─── Passage for review
Thankfully Piper is (usually) a cooperative model, and she was patient with me as I fooled around. I tend to be pretty picky about this stuff, so I'm not 100% thrilled with the lighting (hard to keep that consistent from month to month) and I might play around with the text/fonts before printing them all (that part is all added in a photoshop layer). But those are things that can all be fixed (or forgiven), so overall I'm happy with what we've come up with. I don't exactly look forward to Piper growing up (my baaaaaaaby!), but I am excited to document how she changes over time.

So here's our ode-in-progress to sweet Piper Jane, month by month.
(click on each photo to enlarge)



Dang, I love this kid.

Friday, February 3, 2012

Face time

Guess who's three months old!
LinkIf you haven't already checked out her 1 month and 2 month mug shots, take a look. It will blow your mind how much she's changed already. Her hair keeps getting lighter, and she seems to be lengthening out a little (...someday she might even have a neck!) I thought it was hard for her to get cuter, but she just keeps surprising us. Now please excuse me while I go smother her little face in kisses...
──────
Exercise brief - In the passage about Piper's monthly photos, how old is Piper in the entry dated Friday, February 3, 2012?
─── Data below
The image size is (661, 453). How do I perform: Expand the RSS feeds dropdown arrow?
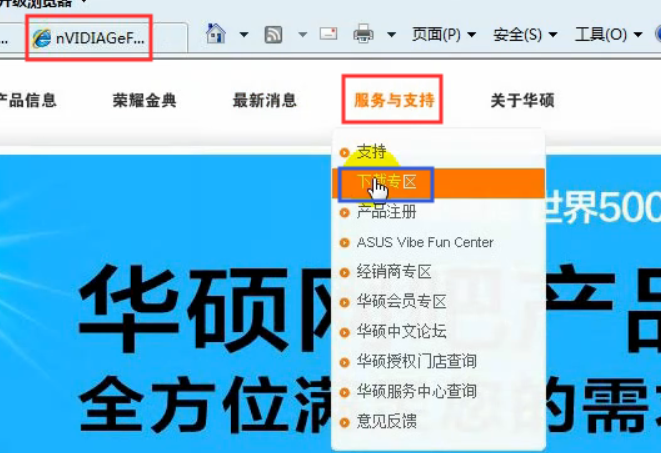point(302,35)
──────
Response to the exercise - Three months old.